Going through a lot of iterations for the new UI, trying to get it right.
New data policy: https://www.esrf.fr/datapolicy
HZB: Rolf
Not too much to report, plan to setup a SampleDB within the coming year. No fixed date.
ISIS: Louise
Asked ISIS to attend this, will raise again for next time. They're doing some stuff, mainly with ingest. Not totally sure the details. KP: Will Taylor forwarded meeting invite to someone else in ISIS. Santosh is on the call, joined in December - not fully up to speed yet but will try to follow along.
DLS: Chris
Recently working toward code changes for the data aggregation software to allow ingestion from multiple file systems quickly. Previously had to NFS mount to a different daya centre which slowed the ingest. Now allow multiple clients to ingest at speed. Finished that and are in process of deployment planning. Trying to plan way into releasing new version of DG. Constraints on resources making take a while. Run of the mill stuff, migrationg hosts away from SL7 to Rocky 8/9. Busy for next few months with this. AG: ESRF also have problems deploying new versions of DataPortal, but it's difficult when it's not highest priority/hard to get people ot throroughly test new version KP: Data size/count script is being run for DLS, but needed to split by year due to data volume. But it is working.
- AG: but will be automatic on new ingest? Having these is useful.
- KP: yes. Will not need to calculate it on request, numbers will be populated already.
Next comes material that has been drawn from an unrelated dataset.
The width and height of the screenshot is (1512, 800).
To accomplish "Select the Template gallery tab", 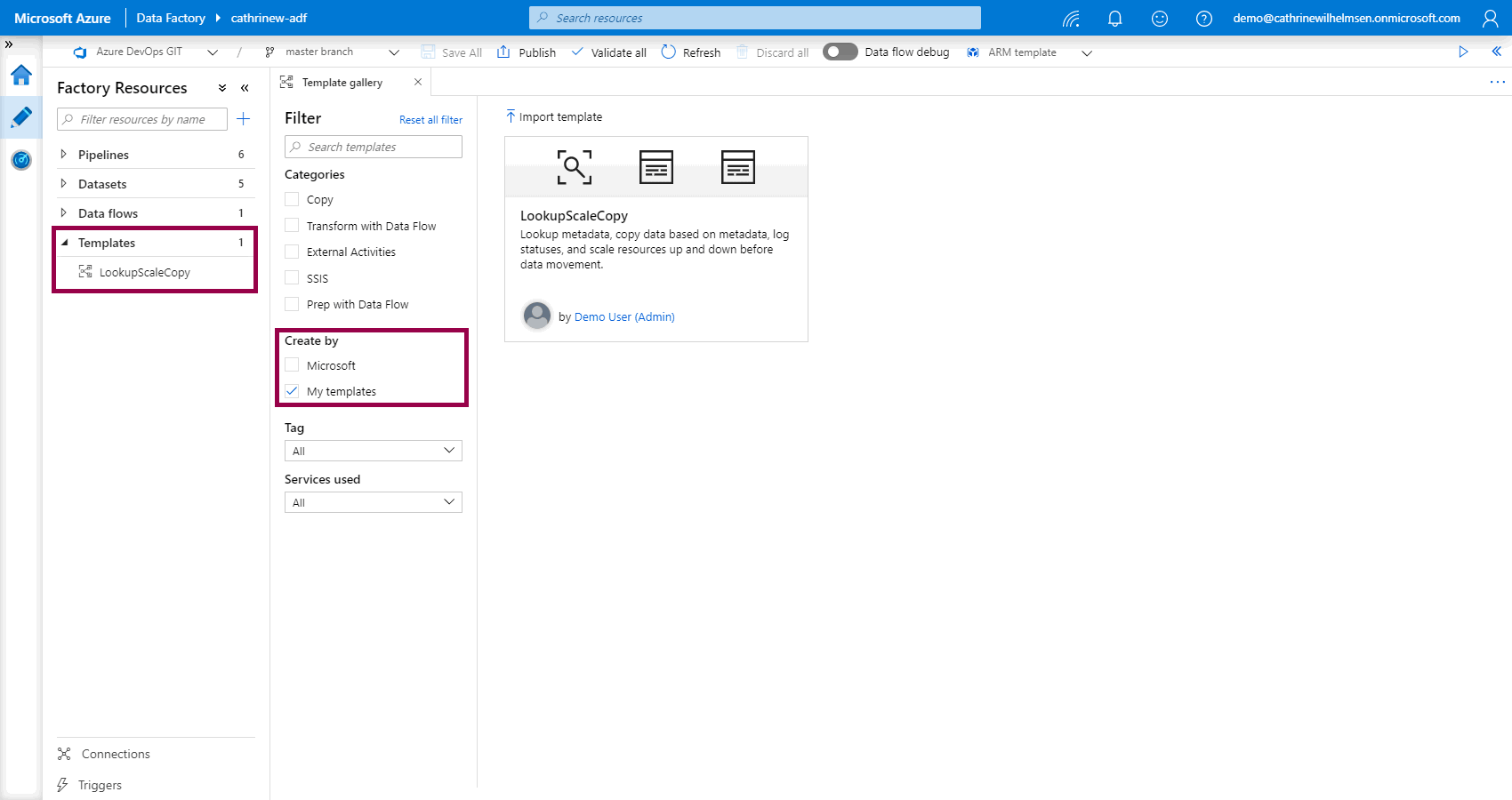I will pos(342,83).
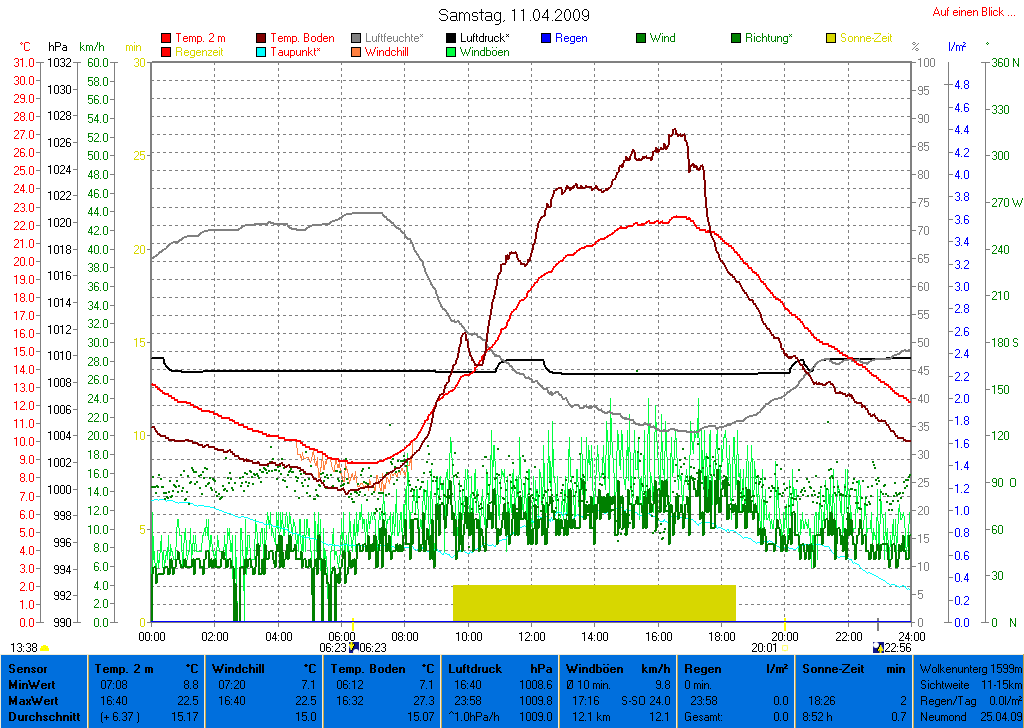Screen dimensions: 1024x728
Task: Click the sunrise icon between the 06:23 times
Action: [x=353, y=647]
Potentially could limit visit downloads based on this.
- Stopping ingest while doing this for fear of ingestion getting in the way of the backpopulation and getting the wrong value.
- Rolf: only risk is incorrect counts, you could review datasets that got ingests later on
SESAME - Malik
Not big changes. Trying to find a compoany to do security checks for the network. ALready have data in their ICAT. That's all for now.
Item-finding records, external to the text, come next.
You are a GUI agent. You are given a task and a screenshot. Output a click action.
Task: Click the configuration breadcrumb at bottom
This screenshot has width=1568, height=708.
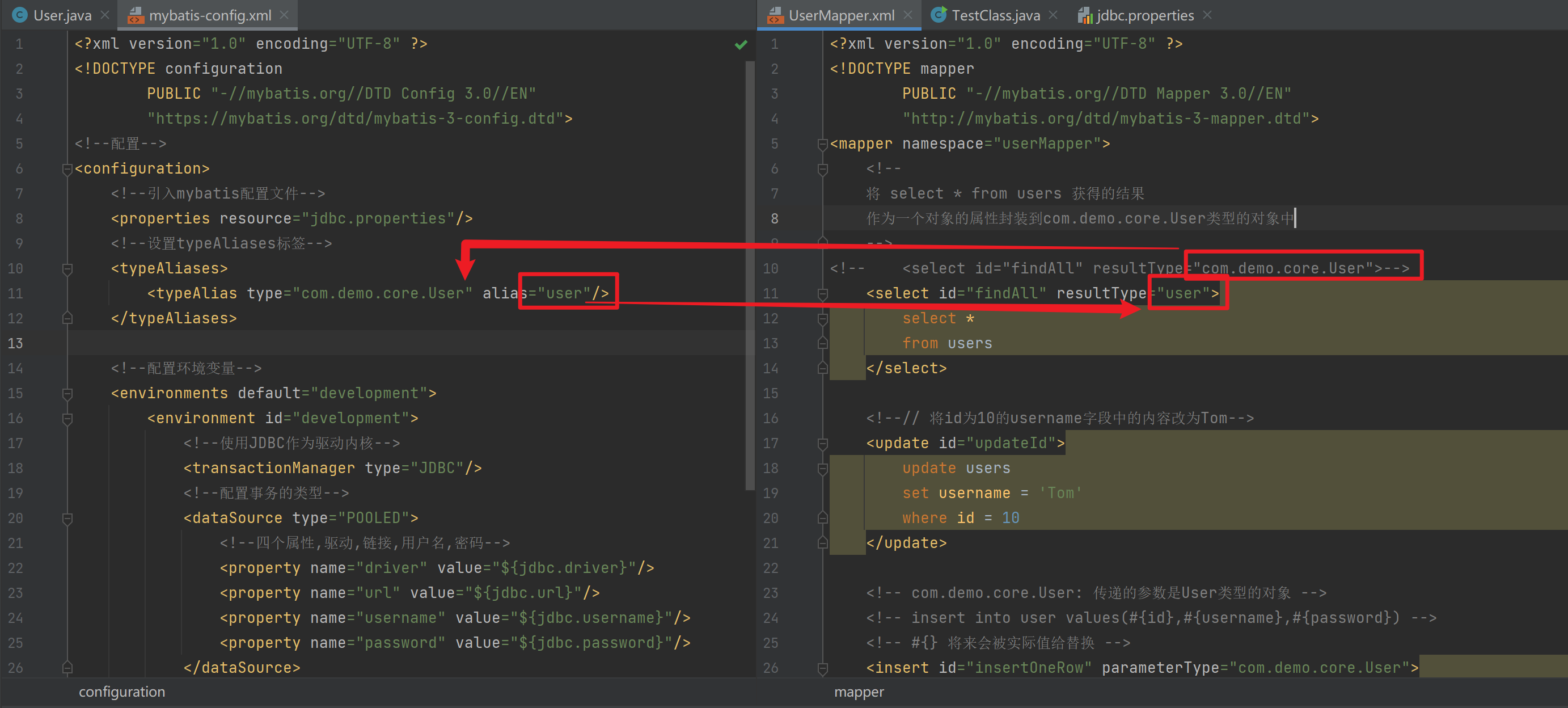click(x=122, y=692)
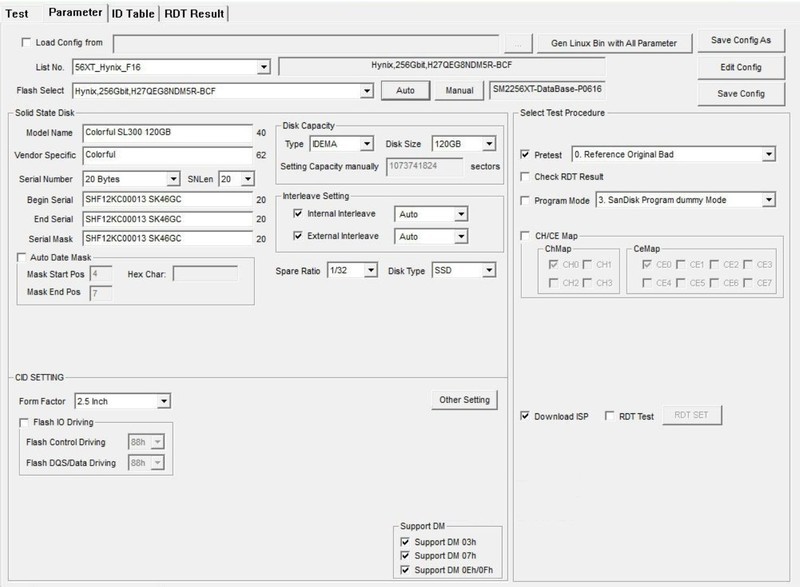Open the Form Factor dropdown

point(164,402)
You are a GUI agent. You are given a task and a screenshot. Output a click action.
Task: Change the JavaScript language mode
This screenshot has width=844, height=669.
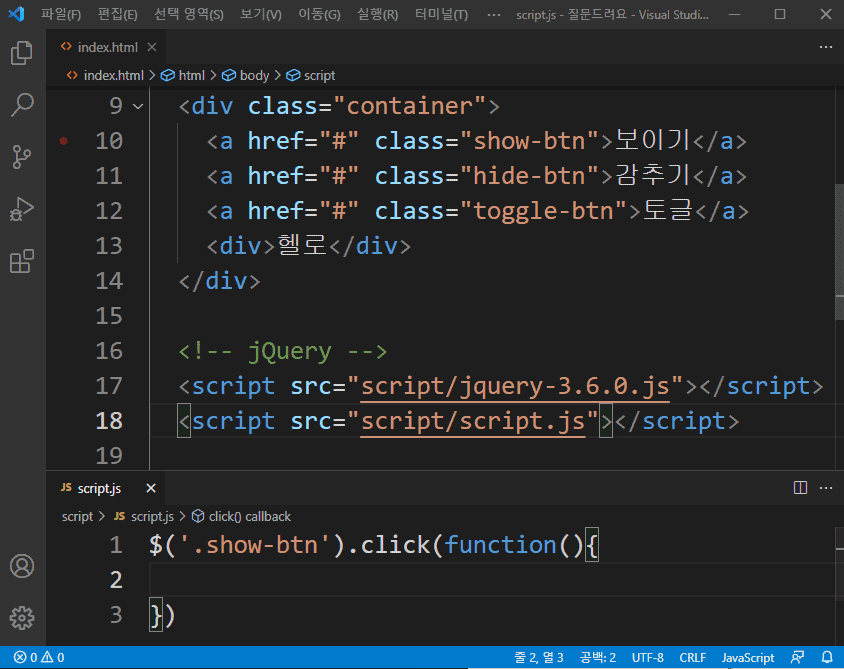click(x=748, y=657)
- AG: Recovery is also a concern for them.
- Have a daily backup snapshot (incremental). Have different weekly snapshots in a different place.
Component Updates
ids.server
2.1.0 release - didn't send a release email, might do that soon. Paul Miller complained that IDS provided single files - FTS was choking because IDS was not providing content length Rolf: I'm aware peoplehave their own IDS servers, but IDS server change can be model for other IDSs
AdM/ESRF found a problem with reverse proxy which was limiting transfer size. Rolf also remembers an unrelated issue but that turned out to be clientside. Louise confirmed that ESRF issue was in their setup, since ISIS IDS could transfer larger files
Python ICAT
Shortly before 1.3 release, just need to polish documentation. Finalises ingest workflow.
AOB
Checksums
IDS upload would write a ??32 checksum. AG thought RK might have done something with this recently?
- RK: In every Investigation have a Dataset which contains checksums (sha256) for every file, against their file names, as seen in the ingest directory. User could download this and use it to check their files are right.
- AG: a company based in Cambridge were not happy with zip, wanted a tar.gz as it is still usable if transfer is incomplete (you get some of the files)
- RK: Would like a more sophisticated container for downloads. But it's tricky. Want to include metadata as well alongside the data itself. For that IDS would need to look up the metadata.
Other meetings
logbook meeting
Patrick asked about this Andy - they're going to have an internal meeting. Rolf waiting for this before continuing?
ESRF new data policy
https://www.esrf.fr/datapolicy v2, in force since 1st January 2024
Next Collaboration Meeting
28th of March is scheduled but this is the Thursday before Easter - some people may be away.